## Used care listings
We are working with dataset fof used cars from eBay 'Kleinanzeigen', a classfieds section of the German eBay website. The dataset was originally scraped and uploaded to Kaggle, now with a few modifications from the original dataset:

+ now sampled 50,000 data points from the full dataset to ensure the code runs quickly in hosted enviroment
+ Dirtied the dataset a bit to more closely resemable what would have been expected from a scraped dataset

The aim of this proejct is to clearn the data and analyze the included used car listings.


In [None]:
import pandas as pd

dateparser = lambda x:pd.datetime.strptime(x,'%Y-%m-%d %H:%M:%S')
autos = pd.read_csv('autos.csv',encoding='Latin-1',parse_dates=['dateCrawled','dateCreated','lastSeen'],date_parser=dateparser)
autos.head()



In [None]:
autos.info()

## Observations
+ data volume of 50000
+ memory usage of 7.6+ MB
+ 20 columns of mostly strings
+ some columns have null values, not more than 20% of the data
+ The column names use camelcase instead of Python's preferred snakecase, which means we can't just replace spaces with underscores.

In [None]:
autos.columns

In [None]:
autos = autos.rename(columns={'dateCrawled':'date_crawled', 
                              'yearOfRegistration':'registration_year',
                      'monthOfRegistration':'registration_month',
                      'notRepairedDamage':'unrepaired_damage',
                      'dateCreated':'ad_created',
                      'lastSeen':'last_seen',
                      'postalCode':'postal_code',
                     'nrOfPictures':'number_pictures',
                     'fuelType':'fuel_type',
                     'powerPS':'power_ps',
                     'vehicleType':'vehicle_type',
                     'offerType':'offer_type'})

In [None]:
autos.head()


Let's convert the column names from camelcase to snakecase and reword some of the column names based on the data dictionary to e more descriptive

In [None]:
autos.describe()

## Observations
+ number of pictures seem to mostly have one value that may not be relevant to our analysis
+ let's investigate more into power_ps
+ seems registration year and month might be stored as strings and may need some cleaning
+ We may also have to clean up the trailing longs into floats in each column depending on our usage

In [None]:
import re

autos.loc[:,['price','odometer']].replace(to_replace='\$([0-9,\.]+).*', value=r'\1',regex=True,inplace=True)


In [None]:
autos['price'] = [i.replace('$','').replace(',','') if '$' in i else i for i in autos['price']]
autos['price'] = autos['price'].astype('int')

In [None]:
autos['odometer'] = [i.replace('km','').replace(',','') if 'km' in i else i for i in autos['odometer']]
autos['odometer'] = autos['price'].astype('int')

In [None]:
autos[['price','odometer']].dtypes

In [None]:
autos = autos.rename(columns={'odometer':'odometer_km'})

In [None]:
autos.head()

In [None]:
autos[['price','odometer_km']].sort_values(by=['price','odometer_km'],ascending=False)

In [None]:
autos = autos[(autos[['price','odometer_km']] > 0).all(axis=1) & (autos[['price','odometer_km']] < 169000).all(axis=1)]

# cleaning summary
+ did a sort values of both columns
+ found repeating dubious integer values, went ahead to index in to smallest range out of those values 

In [None]:
autos = autos.sort_values(by=['date_crawled','ad_created','last_seen'],ascending=True)

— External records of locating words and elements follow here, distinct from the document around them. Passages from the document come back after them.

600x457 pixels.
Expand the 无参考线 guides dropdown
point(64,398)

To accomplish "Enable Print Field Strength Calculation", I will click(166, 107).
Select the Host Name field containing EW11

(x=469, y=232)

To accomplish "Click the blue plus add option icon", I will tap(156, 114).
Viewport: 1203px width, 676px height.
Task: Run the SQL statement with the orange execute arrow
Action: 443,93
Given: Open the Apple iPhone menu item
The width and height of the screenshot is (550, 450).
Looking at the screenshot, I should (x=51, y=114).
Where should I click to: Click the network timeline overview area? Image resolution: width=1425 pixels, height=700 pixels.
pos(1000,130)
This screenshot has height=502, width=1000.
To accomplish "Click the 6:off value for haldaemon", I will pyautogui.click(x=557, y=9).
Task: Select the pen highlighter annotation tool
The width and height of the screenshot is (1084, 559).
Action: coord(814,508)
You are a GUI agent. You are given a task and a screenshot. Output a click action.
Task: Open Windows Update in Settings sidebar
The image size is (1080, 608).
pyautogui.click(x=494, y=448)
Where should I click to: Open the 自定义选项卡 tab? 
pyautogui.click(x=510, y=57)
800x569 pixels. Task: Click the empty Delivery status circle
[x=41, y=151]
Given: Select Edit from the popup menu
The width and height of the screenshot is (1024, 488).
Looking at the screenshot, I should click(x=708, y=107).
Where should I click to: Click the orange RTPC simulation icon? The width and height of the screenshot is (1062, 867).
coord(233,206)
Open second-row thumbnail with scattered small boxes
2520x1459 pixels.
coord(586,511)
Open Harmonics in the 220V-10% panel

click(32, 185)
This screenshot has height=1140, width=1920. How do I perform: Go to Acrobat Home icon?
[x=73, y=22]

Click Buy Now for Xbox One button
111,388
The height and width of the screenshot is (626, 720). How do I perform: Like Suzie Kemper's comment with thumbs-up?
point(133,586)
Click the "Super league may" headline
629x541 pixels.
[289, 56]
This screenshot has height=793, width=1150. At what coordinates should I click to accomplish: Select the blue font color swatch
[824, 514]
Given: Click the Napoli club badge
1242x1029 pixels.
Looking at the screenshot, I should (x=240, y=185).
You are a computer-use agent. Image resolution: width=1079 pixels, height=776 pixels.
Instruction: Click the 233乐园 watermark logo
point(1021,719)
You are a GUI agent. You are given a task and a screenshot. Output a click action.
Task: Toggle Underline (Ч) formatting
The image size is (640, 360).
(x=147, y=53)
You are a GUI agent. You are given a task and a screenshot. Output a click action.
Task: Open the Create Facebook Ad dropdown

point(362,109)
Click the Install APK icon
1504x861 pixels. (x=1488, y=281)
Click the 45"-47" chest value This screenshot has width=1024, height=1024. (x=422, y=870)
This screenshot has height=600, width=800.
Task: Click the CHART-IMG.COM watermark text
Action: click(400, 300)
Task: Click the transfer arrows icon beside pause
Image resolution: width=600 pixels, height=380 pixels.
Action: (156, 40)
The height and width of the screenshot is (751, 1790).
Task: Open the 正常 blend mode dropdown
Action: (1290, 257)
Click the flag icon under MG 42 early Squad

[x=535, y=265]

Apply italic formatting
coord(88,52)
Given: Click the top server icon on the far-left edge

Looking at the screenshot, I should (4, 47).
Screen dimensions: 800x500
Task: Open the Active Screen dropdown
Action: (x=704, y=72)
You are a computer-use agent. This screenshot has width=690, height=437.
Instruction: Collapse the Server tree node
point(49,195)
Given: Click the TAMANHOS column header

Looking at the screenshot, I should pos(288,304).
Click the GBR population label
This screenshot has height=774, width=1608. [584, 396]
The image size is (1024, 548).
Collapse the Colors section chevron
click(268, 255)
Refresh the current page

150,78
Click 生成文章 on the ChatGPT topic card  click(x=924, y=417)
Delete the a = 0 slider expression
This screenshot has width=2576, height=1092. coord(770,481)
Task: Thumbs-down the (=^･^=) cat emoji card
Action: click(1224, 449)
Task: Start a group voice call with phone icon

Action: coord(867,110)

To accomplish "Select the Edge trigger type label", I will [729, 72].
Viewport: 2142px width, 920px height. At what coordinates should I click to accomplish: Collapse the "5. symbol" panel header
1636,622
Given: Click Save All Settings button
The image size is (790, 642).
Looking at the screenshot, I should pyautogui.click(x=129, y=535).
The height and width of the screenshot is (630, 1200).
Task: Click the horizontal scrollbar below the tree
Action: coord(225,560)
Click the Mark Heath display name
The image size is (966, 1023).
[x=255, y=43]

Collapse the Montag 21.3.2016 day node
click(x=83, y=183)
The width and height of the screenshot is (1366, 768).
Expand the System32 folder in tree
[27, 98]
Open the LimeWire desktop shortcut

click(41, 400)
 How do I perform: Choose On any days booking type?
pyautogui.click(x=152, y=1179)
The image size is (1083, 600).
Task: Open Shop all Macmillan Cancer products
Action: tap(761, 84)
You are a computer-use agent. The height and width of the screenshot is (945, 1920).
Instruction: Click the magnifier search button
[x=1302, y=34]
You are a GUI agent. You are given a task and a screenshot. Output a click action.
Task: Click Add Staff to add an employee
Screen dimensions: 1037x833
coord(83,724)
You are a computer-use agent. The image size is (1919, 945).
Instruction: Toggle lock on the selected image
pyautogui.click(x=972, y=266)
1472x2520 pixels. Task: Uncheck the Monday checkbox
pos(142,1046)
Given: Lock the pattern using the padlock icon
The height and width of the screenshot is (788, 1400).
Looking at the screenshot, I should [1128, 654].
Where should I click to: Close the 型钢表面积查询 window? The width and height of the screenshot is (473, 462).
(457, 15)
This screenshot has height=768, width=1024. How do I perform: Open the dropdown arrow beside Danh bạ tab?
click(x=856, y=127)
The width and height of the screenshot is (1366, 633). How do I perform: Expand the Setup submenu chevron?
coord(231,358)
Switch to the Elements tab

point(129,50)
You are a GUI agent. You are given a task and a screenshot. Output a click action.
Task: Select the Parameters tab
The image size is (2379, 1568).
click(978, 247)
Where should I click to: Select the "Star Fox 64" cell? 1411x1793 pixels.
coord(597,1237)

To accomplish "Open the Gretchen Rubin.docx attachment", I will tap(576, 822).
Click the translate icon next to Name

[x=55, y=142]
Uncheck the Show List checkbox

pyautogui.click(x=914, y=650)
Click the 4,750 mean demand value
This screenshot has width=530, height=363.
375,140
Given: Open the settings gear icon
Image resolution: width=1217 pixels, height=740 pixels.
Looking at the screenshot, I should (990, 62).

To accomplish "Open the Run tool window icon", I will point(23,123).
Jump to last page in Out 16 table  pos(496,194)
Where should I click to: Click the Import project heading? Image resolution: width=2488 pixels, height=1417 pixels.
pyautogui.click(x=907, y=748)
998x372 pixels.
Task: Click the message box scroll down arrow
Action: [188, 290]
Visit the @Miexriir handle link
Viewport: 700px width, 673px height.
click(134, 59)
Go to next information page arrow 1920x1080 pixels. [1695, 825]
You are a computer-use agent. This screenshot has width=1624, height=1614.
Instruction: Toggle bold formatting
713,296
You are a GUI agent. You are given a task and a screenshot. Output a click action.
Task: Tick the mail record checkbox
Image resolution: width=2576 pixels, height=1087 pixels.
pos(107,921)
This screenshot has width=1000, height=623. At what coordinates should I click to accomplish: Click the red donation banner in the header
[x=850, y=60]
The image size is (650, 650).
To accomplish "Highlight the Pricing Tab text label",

sorted autos by date_crawled, ad_created and last_seen from ascending order 

In [None]:
autos['date_crawled'] = pd.to_datetime(autos['date_crawled']).dt.date

In [None]:
autos['last_seen'] = pd.to_datetime(autos['last_seen']).dt.date

changed last_seen and date_crawled columns to datetime date objects instead of time stamp for percentage distrubutions 

In [None]:
import datetime as dt
march_date_crawled = autos.loc[(autos['date_crawled'] >= dt.date(2016,3,1)) & (autos['date_crawled'] <= dt.date(2016,4,1)),'date_crawled'].value_counts(normalize=True, dropna=False)

In [None]:
march_date_crawled

sample percentage distribution of march by date_crawled column

In [None]:
march_last_seen = autos.loc[(autos['last_seen'] > dt.date(2016,3,1)) & (autos['last_seen'] < dt.date(2016,4,1)),'last_seen'].value_counts(normalize=True, dropna=False)

In [None]:
march_last_seen

Sample of distribution percentage of march last_seen logs

In [None]:
march_ad_created = autos.loc[(autos['ad_created'] > dt.date(2016,3,1)) & (autos['ad_created'] < dt.date(2016,4,1)),'ad_created'].value_counts(normalize=True,dropna=False)

In [None]:
march_ad_created

sample of percentage distribution of march ad_created logs

## Summary of exploratory date_crawled,  ad_created, and last_seen logs
+ sorted autos by date_crawled, ad_created and last_seen from ascending order
+ changed last_seen and date_crawled columns to datetime date objects instead of time stamp for percentage distrubutions
+ provided some sample percentages distribution logs for each column

In [None]:
autos['registration_year'].describe()

In [None]:
autos.registration_year = pd.DatetimeIndex(autos.registration_year).year

In [None]:
autos.registration_year.dt.year

In [None]:
autos['registration_year'] = autos[(autos['registration_year'] > 1900) & (autos['registration_year'] < 2016)]   

In [None]:
autos.registration_year

Because a car can't be first registered after the listing was seen, any vehicle with a registration year above 2016 is definitely inaccurate. Determining the earliest valid year is more difficult. Realistically, it could be somewhere in the first few decades of the 1900s.

Let's count the number of listings with cars that fall outside the 1900 - 2016 interval and see if it's safe to remove those rows entirely, or if we need more custom logic.

In [None]:
autos.registration_year.value_counts(normalize=True)